### Problem statement
Every line of the data below should be printed exactly. Nothing may be dropped.

### Supplied entries
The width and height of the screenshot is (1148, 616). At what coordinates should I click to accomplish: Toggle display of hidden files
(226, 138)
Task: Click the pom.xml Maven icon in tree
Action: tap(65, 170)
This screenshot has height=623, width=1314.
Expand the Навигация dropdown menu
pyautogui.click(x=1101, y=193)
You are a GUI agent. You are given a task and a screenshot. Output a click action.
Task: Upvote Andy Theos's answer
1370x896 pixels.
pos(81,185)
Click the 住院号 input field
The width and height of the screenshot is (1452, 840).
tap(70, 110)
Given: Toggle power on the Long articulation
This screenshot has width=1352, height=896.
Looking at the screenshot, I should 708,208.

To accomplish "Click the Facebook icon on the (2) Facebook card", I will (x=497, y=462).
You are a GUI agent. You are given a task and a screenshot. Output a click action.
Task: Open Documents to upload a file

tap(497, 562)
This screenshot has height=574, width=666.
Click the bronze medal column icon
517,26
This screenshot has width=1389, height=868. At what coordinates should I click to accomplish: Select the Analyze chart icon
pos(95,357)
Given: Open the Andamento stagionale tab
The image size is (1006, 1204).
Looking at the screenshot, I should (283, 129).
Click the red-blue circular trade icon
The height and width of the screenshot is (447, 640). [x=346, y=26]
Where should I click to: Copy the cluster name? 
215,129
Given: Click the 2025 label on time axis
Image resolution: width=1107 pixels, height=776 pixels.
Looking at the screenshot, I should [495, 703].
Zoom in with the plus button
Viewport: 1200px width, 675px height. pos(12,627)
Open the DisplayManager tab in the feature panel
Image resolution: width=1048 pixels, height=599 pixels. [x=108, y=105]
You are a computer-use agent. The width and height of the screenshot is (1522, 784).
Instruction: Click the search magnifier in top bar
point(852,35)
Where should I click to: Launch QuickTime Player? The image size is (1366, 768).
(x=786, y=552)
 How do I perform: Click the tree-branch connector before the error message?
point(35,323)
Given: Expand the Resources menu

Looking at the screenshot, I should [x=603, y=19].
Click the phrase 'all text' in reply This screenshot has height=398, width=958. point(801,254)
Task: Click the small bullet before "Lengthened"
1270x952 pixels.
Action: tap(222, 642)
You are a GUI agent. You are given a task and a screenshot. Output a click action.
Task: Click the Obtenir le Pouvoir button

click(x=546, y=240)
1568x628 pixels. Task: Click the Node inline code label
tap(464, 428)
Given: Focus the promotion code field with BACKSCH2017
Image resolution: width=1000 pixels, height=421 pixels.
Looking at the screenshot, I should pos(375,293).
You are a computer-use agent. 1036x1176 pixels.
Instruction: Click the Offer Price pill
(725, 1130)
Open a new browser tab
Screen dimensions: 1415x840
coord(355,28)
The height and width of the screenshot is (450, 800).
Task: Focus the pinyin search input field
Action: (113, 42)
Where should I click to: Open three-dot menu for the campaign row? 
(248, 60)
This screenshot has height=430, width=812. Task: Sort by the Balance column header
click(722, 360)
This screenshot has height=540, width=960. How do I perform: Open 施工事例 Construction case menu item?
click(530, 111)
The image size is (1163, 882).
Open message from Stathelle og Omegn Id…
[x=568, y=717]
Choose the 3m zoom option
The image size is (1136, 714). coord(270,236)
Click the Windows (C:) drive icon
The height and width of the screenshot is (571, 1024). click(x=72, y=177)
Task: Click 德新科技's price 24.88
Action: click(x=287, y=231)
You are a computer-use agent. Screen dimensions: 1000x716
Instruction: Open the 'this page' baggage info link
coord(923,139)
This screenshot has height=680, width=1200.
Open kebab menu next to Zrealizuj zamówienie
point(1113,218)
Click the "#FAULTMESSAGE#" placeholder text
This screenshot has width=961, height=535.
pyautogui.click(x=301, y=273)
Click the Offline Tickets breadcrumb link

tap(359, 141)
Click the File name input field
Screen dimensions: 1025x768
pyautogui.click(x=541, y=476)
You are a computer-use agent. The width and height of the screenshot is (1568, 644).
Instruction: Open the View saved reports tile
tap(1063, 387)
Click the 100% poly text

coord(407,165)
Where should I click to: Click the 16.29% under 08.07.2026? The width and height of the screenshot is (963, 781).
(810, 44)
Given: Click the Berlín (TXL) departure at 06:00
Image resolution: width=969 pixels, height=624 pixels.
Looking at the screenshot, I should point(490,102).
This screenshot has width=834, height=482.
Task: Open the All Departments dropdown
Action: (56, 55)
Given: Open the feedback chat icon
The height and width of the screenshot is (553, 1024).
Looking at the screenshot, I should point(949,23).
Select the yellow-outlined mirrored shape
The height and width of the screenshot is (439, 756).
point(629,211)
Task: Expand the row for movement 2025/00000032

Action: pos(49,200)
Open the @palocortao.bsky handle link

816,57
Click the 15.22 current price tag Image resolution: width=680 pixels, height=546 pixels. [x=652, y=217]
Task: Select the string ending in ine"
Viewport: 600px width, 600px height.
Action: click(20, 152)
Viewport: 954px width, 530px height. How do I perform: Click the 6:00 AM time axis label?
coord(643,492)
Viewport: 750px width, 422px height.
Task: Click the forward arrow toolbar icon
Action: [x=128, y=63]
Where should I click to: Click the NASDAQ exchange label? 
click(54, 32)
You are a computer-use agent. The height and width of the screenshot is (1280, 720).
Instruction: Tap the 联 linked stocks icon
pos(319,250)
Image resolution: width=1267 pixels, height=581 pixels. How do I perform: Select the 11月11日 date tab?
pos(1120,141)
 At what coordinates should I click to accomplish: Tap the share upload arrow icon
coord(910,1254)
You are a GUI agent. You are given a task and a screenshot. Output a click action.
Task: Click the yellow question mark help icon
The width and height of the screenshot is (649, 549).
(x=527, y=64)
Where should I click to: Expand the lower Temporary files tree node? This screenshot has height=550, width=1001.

### Response to the task
The width and height of the screenshot is (1148, 616). At what coordinates should I click to accomplish: Toggle display of hidden files
(226, 138)
Task: Click the pom.xml Maven icon in tree
Action: tap(65, 170)
This screenshot has height=623, width=1314.
Expand the Навигация dropdown menu
pyautogui.click(x=1101, y=193)
You are a GUI agent. You are given a task and a screenshot. Output a click action.
Task: Upvote Andy Theos's answer
1370x896 pixels.
pos(81,185)
Click the 住院号 input field
The width and height of the screenshot is (1452, 840).
tap(70, 110)
Given: Toggle power on the Long articulation
This screenshot has width=1352, height=896.
Looking at the screenshot, I should 708,208.

To accomplish "Click the Facebook icon on the (2) Facebook card", I will (x=497, y=462).
You are a GUI agent. You are given a task and a screenshot. Output a click action.
Task: Open Documents to upload a file

tap(497, 562)
This screenshot has height=574, width=666.
Click the bronze medal column icon
517,26
This screenshot has width=1389, height=868. At what coordinates should I click to accomplish: Select the Analyze chart icon
pos(95,357)
Given: Open the Andamento stagionale tab
The image size is (1006, 1204).
Looking at the screenshot, I should (283, 129).
Click the red-blue circular trade icon
The height and width of the screenshot is (447, 640). [x=346, y=26]
Where should I click to: Copy the cluster name? 
215,129
Given: Click the 2025 label on time axis
Image resolution: width=1107 pixels, height=776 pixels.
Looking at the screenshot, I should [495, 703].
Zoom in with the plus button
Viewport: 1200px width, 675px height. pos(12,627)
Open the DisplayManager tab in the feature panel
Image resolution: width=1048 pixels, height=599 pixels. [x=108, y=105]
You are a computer-use agent. The width and height of the screenshot is (1522, 784).
Instruction: Click the search magnifier in top bar
point(852,35)
Where should I click to: Launch QuickTime Player? The image size is (1366, 768).
(x=786, y=552)
 How do I perform: Click the tree-branch connector before the error message?
point(35,323)
Given: Expand the Resources menu

Looking at the screenshot, I should [x=603, y=19].
Click the phrase 'all text' in reply This screenshot has height=398, width=958. point(801,254)
Task: Click the small bullet before "Lengthened"
1270x952 pixels.
Action: tap(222, 642)
You are a GUI agent. You are given a task and a screenshot. Output a click action.
Task: Click the Obtenir le Pouvoir button

click(x=546, y=240)
1568x628 pixels. Task: Click the Node inline code label
tap(464, 428)
Given: Focus the promotion code field with BACKSCH2017
Image resolution: width=1000 pixels, height=421 pixels.
Looking at the screenshot, I should pos(375,293).
You are a computer-use agent. 1036x1176 pixels.
Instruction: Click the Offer Price pill
(725, 1130)
Open a new browser tab
Screen dimensions: 1415x840
coord(355,28)
The height and width of the screenshot is (450, 800).
Task: Focus the pinyin search input field
Action: (113, 42)
Where should I click to: Open three-dot menu for the campaign row? 
(248, 60)
This screenshot has height=430, width=812. Task: Sort by the Balance column header
click(722, 360)
This screenshot has height=540, width=960. How do I perform: Open 施工事例 Construction case menu item?
click(530, 111)
The image size is (1163, 882).
Open message from Stathelle og Omegn Id…
[x=568, y=717]
Choose the 3m zoom option
The image size is (1136, 714). coord(270,236)
Click the Windows (C:) drive icon
The height and width of the screenshot is (571, 1024). click(x=72, y=177)
Task: Click 德新科技's price 24.88
Action: click(x=287, y=231)
You are a computer-use agent. Screen dimensions: 1000x716
Instruction: Open the 'this page' baggage info link
coord(923,139)
This screenshot has height=680, width=1200.
Open kebab menu next to Zrealizuj zamówienie
point(1113,218)
Click the "#FAULTMESSAGE#" placeholder text
This screenshot has width=961, height=535.
pyautogui.click(x=301, y=273)
Click the Offline Tickets breadcrumb link

tap(359, 141)
Click the File name input field
Screen dimensions: 1025x768
pyautogui.click(x=541, y=476)
You are a computer-use agent. The width and height of the screenshot is (1568, 644).
Instruction: Open the View saved reports tile
tap(1063, 387)
Click the 100% poly text

coord(407,165)
Where should I click to: Click the 16.29% under 08.07.2026? The width and height of the screenshot is (963, 781).
(810, 44)
Given: Click the Berlín (TXL) departure at 06:00
Image resolution: width=969 pixels, height=624 pixels.
Looking at the screenshot, I should point(490,102).
This screenshot has width=834, height=482.
Task: Open the All Departments dropdown
Action: (56, 55)
Given: Open the feedback chat icon
The height and width of the screenshot is (553, 1024).
Looking at the screenshot, I should point(949,23).
Select the yellow-outlined mirrored shape
The height and width of the screenshot is (439, 756).
point(629,211)
Task: Expand the row for movement 2025/00000032

Action: pos(49,200)
Open the @palocortao.bsky handle link

816,57
Click the 15.22 current price tag Image resolution: width=680 pixels, height=546 pixels. [x=652, y=217]
Task: Select the string ending in ine"
Viewport: 600px width, 600px height.
Action: click(20, 152)
Viewport: 954px width, 530px height. How do I perform: Click the 6:00 AM time axis label?
coord(643,492)
Viewport: 750px width, 422px height.
Task: Click the forward arrow toolbar icon
Action: [x=128, y=63]
Where should I click to: Click the NASDAQ exchange label? 
click(54, 32)
You are a computer-use agent. The height and width of the screenshot is (1280, 720).
Instruction: Tap the 联 linked stocks icon
pos(319,250)
Image resolution: width=1267 pixels, height=581 pixels. How do I perform: Select the 11月11日 date tab?
pos(1120,141)
 At what coordinates should I click to accomplish: Tap the share upload arrow icon
coord(910,1254)
You are a GUI agent. You are given a task and a screenshot. Output a click action.
Task: Click the yellow question mark help icon
The width and height of the screenshot is (649, 549).
(x=527, y=64)
Where should I click to: Expand the lower Temporary files tree node? This screenshot has height=550, width=1001.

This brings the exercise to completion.